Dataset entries

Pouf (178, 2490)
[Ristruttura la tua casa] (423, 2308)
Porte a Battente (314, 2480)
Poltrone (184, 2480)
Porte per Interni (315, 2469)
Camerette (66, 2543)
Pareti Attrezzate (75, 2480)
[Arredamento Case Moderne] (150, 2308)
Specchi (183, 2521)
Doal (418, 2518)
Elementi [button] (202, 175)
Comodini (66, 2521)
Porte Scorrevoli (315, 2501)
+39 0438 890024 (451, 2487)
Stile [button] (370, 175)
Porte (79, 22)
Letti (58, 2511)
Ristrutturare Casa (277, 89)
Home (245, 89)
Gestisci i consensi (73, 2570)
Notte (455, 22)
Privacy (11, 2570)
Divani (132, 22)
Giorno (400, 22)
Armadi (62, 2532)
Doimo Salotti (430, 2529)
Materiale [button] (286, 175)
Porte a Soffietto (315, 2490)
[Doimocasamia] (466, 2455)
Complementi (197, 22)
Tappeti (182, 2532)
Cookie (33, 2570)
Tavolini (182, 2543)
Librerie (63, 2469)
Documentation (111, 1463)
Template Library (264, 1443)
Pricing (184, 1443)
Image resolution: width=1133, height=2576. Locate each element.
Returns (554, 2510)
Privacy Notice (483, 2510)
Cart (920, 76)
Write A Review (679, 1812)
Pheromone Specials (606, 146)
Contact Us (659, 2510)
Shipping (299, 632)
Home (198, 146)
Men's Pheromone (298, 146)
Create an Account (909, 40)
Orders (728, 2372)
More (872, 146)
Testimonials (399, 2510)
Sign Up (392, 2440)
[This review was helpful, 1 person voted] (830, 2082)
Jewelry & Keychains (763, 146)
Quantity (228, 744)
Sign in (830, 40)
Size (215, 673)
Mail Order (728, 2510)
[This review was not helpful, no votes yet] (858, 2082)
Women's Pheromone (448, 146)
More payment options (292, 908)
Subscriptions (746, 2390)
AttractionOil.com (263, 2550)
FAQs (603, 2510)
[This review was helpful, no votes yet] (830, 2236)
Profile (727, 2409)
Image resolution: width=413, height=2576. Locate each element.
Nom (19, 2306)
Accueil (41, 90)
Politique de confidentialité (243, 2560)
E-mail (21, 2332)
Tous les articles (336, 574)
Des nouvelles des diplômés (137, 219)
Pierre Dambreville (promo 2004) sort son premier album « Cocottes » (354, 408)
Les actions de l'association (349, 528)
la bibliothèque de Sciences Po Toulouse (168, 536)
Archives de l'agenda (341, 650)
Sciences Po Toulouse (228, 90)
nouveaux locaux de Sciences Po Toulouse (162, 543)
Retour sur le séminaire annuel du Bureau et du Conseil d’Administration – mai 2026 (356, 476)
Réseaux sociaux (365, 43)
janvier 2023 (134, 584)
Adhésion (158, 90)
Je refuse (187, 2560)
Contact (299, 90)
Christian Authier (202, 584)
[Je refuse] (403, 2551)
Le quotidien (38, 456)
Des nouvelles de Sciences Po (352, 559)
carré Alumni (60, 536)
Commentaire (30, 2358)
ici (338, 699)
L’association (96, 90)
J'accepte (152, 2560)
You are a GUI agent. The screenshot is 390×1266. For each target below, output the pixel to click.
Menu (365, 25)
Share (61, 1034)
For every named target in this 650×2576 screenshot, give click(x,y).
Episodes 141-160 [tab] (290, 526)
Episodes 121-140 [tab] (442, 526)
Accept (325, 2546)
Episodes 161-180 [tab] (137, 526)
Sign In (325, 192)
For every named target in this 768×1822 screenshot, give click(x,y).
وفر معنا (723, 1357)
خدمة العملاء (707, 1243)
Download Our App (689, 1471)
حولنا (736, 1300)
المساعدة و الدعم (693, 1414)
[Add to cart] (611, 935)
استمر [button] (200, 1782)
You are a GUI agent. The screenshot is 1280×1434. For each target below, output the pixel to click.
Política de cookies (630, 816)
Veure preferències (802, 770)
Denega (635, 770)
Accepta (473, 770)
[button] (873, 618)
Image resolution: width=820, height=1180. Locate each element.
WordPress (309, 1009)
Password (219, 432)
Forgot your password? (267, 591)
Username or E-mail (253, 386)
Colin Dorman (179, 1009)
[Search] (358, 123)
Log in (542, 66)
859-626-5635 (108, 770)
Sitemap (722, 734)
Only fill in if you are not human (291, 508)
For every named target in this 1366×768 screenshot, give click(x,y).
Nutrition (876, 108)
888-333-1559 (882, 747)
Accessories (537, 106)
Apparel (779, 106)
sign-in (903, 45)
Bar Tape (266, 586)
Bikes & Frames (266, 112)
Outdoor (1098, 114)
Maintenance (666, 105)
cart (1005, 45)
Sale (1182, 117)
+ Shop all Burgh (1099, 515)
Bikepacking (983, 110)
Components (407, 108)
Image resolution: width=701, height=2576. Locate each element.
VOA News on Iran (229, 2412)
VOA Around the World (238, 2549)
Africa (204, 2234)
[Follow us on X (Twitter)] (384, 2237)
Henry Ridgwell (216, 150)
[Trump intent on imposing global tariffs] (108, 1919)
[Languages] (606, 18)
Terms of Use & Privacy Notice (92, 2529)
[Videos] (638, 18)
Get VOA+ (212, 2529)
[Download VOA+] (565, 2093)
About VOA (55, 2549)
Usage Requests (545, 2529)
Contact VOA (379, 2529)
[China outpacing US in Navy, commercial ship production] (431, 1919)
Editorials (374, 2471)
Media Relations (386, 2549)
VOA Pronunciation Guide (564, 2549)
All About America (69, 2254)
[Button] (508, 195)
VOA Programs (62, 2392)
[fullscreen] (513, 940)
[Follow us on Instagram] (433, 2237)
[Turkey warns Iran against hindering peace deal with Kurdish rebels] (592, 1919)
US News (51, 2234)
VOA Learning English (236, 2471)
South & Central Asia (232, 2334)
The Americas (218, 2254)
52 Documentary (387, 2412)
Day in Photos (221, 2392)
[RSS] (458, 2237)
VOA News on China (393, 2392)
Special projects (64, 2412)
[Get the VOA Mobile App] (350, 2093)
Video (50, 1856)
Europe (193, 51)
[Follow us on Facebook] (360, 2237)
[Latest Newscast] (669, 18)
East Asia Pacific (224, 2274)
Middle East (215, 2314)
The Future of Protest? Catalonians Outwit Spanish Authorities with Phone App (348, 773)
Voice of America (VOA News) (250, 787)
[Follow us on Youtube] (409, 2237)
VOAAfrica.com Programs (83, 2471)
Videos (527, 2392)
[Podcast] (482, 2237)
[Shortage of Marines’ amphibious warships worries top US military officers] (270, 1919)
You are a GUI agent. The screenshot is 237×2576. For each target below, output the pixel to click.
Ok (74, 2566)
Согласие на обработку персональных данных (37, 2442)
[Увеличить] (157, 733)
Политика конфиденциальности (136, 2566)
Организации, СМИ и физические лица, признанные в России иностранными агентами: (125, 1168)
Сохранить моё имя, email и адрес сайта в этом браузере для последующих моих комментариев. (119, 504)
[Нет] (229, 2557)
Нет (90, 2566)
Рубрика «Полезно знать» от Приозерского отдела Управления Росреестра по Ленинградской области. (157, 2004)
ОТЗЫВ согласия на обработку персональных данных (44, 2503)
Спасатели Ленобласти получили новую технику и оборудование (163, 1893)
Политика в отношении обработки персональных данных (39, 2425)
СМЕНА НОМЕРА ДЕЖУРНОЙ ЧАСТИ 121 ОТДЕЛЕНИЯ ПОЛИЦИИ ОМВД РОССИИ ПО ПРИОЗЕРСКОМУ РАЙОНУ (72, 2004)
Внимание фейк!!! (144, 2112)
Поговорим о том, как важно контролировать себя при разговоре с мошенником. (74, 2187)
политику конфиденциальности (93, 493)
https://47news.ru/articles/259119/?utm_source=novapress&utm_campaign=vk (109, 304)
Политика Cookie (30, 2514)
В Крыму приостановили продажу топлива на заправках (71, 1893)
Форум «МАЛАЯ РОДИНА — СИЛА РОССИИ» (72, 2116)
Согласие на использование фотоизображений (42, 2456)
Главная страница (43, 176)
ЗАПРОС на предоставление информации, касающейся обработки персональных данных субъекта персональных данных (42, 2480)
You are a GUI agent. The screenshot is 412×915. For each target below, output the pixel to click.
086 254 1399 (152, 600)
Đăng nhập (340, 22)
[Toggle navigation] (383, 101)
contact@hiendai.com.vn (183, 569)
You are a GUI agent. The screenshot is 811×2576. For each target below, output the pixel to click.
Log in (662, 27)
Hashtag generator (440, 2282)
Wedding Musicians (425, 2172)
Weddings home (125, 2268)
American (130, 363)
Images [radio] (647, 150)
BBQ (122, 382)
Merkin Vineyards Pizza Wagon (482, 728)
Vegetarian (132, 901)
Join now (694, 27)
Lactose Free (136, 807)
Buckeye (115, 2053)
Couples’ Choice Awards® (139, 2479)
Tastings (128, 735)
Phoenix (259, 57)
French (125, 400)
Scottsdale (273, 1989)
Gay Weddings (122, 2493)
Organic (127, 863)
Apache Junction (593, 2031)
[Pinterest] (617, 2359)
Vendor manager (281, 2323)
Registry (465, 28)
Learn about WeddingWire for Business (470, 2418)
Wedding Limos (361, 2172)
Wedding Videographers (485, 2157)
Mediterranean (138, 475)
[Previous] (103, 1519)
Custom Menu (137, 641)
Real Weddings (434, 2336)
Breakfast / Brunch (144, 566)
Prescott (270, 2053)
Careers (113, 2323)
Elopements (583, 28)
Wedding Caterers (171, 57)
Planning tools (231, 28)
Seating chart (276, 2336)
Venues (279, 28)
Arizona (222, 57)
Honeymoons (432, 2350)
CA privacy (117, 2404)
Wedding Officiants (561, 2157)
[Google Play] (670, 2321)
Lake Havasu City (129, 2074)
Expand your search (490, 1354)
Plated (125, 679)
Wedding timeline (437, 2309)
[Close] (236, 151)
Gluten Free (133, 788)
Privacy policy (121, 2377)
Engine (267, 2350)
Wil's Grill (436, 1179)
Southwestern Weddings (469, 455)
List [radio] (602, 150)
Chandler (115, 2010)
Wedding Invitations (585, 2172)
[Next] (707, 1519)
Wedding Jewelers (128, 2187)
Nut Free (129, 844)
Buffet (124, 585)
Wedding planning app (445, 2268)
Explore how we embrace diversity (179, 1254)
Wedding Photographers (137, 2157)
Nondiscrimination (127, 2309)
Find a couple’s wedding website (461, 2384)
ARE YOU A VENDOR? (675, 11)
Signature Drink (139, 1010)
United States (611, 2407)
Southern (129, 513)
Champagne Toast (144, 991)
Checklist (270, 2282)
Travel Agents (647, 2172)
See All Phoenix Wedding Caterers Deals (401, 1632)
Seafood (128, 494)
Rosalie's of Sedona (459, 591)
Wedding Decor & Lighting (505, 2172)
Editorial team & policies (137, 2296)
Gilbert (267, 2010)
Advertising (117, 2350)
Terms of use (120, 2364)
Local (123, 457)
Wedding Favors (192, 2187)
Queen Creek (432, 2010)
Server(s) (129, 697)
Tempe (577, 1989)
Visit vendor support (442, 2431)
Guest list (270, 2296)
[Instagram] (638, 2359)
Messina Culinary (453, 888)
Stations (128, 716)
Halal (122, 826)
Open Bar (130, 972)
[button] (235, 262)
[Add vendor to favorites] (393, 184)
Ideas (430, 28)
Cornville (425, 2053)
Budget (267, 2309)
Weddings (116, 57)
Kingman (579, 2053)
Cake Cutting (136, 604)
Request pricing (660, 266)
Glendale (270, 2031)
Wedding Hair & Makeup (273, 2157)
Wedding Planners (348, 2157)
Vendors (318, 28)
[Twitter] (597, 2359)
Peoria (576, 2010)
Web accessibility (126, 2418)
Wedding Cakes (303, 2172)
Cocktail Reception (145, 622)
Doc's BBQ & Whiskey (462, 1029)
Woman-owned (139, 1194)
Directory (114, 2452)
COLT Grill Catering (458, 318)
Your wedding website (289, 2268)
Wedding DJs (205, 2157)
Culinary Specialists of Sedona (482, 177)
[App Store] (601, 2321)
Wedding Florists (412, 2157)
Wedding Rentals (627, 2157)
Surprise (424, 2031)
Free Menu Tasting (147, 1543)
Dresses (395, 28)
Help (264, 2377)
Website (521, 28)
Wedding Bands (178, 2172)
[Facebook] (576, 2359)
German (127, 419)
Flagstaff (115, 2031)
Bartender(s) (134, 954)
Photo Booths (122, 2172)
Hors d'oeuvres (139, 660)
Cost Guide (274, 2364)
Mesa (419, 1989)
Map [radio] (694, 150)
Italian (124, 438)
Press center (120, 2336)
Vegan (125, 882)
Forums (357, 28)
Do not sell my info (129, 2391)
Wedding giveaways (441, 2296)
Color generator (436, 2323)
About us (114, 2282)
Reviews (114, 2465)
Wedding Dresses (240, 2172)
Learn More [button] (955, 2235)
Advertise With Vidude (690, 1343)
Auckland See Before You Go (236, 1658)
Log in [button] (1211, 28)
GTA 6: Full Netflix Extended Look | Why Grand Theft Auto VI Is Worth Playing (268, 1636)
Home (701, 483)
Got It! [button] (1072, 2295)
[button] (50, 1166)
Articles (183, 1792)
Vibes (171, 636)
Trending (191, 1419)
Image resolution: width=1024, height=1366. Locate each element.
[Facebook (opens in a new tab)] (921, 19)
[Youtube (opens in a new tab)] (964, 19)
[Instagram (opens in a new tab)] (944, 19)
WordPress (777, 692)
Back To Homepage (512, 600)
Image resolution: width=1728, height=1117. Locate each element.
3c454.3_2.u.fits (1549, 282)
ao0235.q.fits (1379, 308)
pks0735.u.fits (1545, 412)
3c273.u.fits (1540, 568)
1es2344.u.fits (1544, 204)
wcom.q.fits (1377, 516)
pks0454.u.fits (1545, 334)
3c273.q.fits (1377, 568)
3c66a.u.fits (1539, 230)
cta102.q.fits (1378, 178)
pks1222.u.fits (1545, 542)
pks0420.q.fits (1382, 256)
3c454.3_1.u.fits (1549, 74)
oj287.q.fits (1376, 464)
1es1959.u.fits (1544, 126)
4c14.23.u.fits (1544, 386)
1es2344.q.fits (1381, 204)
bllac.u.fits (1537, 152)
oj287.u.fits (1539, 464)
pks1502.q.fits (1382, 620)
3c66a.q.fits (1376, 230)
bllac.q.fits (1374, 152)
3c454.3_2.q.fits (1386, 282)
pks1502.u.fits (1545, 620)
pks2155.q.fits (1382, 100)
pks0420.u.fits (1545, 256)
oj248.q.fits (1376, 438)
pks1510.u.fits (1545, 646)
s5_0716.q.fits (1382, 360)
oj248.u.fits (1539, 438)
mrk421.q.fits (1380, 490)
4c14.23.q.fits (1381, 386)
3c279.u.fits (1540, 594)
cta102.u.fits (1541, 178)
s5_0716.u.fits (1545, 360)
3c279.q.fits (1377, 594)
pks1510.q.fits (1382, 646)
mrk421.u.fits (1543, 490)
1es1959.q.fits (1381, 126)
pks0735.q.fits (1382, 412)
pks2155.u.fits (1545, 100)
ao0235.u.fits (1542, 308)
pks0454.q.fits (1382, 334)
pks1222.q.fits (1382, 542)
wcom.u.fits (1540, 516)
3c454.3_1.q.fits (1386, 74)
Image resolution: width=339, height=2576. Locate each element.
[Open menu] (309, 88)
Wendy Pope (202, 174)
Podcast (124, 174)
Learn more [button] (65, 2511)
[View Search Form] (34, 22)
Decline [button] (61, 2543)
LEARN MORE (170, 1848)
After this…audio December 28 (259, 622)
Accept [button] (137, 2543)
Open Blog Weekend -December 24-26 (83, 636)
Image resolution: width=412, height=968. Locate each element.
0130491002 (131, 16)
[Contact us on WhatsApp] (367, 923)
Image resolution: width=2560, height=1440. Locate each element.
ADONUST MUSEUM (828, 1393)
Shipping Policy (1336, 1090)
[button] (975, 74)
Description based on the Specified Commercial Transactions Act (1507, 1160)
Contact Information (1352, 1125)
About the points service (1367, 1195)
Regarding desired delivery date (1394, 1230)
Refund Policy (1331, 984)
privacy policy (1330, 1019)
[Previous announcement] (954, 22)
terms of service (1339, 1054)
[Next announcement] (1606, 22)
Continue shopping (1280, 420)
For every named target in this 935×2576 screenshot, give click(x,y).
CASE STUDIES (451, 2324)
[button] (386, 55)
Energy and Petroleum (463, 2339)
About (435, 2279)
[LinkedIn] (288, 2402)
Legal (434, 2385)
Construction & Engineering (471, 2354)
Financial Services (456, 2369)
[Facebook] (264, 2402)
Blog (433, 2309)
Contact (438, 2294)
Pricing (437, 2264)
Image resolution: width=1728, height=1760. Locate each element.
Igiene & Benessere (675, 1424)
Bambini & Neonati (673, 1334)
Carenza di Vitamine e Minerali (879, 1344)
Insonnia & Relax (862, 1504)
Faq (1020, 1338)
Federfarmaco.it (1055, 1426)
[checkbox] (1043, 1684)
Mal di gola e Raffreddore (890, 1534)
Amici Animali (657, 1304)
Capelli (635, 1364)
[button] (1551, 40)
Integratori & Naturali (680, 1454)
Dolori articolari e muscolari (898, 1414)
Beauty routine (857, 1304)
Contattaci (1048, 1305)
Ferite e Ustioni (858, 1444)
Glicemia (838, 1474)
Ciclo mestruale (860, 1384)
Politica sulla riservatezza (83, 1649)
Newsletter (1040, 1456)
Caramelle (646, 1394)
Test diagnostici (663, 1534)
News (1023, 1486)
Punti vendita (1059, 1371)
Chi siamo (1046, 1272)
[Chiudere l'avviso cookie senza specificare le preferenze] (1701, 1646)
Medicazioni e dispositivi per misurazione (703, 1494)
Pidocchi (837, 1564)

Exercise brief » The lines from the one with "Financial Services (456, 2369)" through the final line of the data are to be reproduced exactly, both included, with no other lines.

Result for this task »
Financial Services (456, 2369)
[Facebook] (264, 2402)
Blog (433, 2309)
Contact (438, 2294)
Pricing (437, 2264)
Image resolution: width=1728, height=1760. Locate each element.
Igiene & Benessere (675, 1424)
Bambini & Neonati (673, 1334)
Carenza di Vitamine e Minerali (879, 1344)
Insonnia & Relax (862, 1504)
Faq (1020, 1338)
Federfarmaco.it (1055, 1426)
[checkbox] (1043, 1684)
Mal di gola e Raffreddore (890, 1534)
Amici Animali (657, 1304)
Capelli (635, 1364)
[button] (1551, 40)
Integratori & Naturali (680, 1454)
Dolori articolari e muscolari (898, 1414)
Beauty routine (857, 1304)
Contattaci (1048, 1305)
Ferite e Ustioni (858, 1444)
Glicemia (838, 1474)
Ciclo mestruale (860, 1384)
Politica sulla riservatezza (83, 1649)
Newsletter (1040, 1456)
Caramelle (646, 1394)
Test diagnostici (663, 1534)
News (1023, 1486)
Punti vendita (1059, 1371)
Chi siamo (1046, 1272)
[Chiudere l'avviso cookie senza specificare le preferenze] (1701, 1646)
Medicazioni e dispositivi per misurazione (703, 1494)
Pidocchi (837, 1564)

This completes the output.